Whether they are delivery/haulage firms, sales reps, servicing companies or whatever, all are going to suffer some significant financial losses and if you add up all those lost revenues, the cost to the local economy and the personal hardship it is going to cause businesses and individual tradesmen like me, the figure would be astronomical.

I think this proposed course of action is totally unfair and the council should reconsider. Night-time closures might mean a longer duration and cost more them a little more, but they would at least be less damaging to the local economy.

Neil Barnett, by email

Dear Editor, Are speed cameras about safety or are they about money?

It seems that when the police were in receipt of the profits we couldn’t have enough of them.

Yet now the cash goes elsewhere and so does the argument.

For years we’ve had these yellow ATMs on every main road, taking our cash, so why suddenly do we need to shut them down? Isn’t it ironic it happens just as Birmingham Council comes up with the stupidity of a 20mph madness.

ST Vaughan

Birmingham

We don’t need more politicians

Dear Editor, In the current climate of economic austerity the government is saying we will have to make do with fewer nurses and other NHS staff.

We will also have to make do with fewer police. We’ll have to make do with fewer Council workers. We’ll have fewer soldiers, sailors and airmen.

However, they’ve decided they need MORE politicians.

This week people in England and Wales will be asked vote for the new posts of Police and Crime Commissioner.

These new well-paid posts, and the expensive elections to select them will be paid by the tax-payer.

The major political parties are fielding candidates and it his becoming obvious that the independent candidates standing will just split the independent vote leaving the way clear for the major parties to get their candidates in. Thus a whole new layer will be added to the political gravy-train.

The Home Secretary Theresa May indicated in that the government would ignore a low turnout at the polls.

If you do not agree with the new posts then there is one easy solution available. Spoil your ballot by not crossing any voting box but write “no PCC” across the ballot paper.
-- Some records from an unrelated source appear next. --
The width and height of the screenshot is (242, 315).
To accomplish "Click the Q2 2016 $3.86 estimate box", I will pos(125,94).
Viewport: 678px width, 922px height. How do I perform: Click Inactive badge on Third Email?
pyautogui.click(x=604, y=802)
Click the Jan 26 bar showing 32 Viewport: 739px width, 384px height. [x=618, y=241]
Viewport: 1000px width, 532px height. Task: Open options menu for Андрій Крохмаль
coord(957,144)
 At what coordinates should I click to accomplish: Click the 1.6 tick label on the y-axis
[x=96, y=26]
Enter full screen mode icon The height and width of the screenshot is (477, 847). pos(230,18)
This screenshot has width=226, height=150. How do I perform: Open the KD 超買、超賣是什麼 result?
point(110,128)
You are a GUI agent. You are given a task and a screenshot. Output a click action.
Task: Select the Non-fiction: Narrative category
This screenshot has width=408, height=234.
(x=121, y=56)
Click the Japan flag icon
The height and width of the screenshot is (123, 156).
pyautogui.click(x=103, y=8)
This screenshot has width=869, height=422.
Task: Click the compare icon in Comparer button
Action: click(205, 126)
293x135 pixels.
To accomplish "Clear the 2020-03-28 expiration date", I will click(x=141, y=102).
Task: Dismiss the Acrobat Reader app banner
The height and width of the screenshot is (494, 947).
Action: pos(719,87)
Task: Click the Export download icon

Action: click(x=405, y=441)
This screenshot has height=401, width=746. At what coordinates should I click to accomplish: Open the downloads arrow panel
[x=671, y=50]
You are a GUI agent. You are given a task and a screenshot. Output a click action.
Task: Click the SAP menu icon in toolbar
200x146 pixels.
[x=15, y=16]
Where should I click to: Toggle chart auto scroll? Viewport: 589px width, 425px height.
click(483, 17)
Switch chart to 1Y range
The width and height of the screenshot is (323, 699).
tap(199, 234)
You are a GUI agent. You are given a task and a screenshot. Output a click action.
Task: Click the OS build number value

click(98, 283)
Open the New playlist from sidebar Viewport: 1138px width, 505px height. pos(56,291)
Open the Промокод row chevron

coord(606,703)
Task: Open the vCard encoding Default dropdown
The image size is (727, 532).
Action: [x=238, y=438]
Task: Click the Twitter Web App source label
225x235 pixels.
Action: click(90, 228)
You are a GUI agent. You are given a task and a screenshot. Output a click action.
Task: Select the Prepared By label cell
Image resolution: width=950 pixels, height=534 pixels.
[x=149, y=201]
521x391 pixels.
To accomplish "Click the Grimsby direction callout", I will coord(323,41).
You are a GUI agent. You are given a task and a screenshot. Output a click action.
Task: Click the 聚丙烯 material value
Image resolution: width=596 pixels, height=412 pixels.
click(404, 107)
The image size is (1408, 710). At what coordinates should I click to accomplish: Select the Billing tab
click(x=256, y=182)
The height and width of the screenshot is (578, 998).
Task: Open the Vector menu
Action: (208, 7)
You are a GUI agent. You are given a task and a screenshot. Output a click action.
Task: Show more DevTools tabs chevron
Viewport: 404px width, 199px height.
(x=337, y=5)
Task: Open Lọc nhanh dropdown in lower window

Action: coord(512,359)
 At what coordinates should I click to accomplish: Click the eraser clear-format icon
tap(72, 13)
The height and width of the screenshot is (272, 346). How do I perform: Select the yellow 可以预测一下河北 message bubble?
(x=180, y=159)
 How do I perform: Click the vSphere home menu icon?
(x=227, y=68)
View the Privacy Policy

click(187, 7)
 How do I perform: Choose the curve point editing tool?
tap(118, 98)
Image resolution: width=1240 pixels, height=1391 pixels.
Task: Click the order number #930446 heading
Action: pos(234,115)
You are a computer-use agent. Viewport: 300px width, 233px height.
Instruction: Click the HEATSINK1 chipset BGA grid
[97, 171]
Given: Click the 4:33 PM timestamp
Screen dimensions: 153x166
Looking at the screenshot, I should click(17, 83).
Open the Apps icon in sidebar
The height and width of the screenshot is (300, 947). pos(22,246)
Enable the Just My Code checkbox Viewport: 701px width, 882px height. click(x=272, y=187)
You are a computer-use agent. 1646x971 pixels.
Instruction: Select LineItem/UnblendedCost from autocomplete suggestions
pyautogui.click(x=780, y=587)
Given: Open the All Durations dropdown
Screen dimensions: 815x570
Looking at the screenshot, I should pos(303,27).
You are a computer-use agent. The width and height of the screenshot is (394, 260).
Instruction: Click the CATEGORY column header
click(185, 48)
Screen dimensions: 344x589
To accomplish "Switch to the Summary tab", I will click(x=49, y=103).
This is a perfectly legal act.

Returning officers have to read out how many spoilt ballots were counted at the announcement of the vote results.

If there are substantially more spoilt ballots than in any normal election it will send a message to the politicians they cannot ignore. If there are more spoilt ballots than the winning candidates get then it will be hard to see how the government can claim legitimacy for the new posts.

Joe Santego

By Email

Dear Editor, If it wasn’t for a polling card coming through the post we would have no clue an election was even taking place,

We have had no information sent to us by any candidate – I don’t know who is standing or what they are standing for what their proposals are.

I feel the government has wasted far to much money on this – at least £350,000 on ballot papers due to the government getting the law wrong. It’s going to be a farce. We are looking at a very low turn-out as most people will not vote blind.

If the world were looking in we would I fear look not much better than a banana republic who wanted a low turn out to ensure the “right” man got in somehow.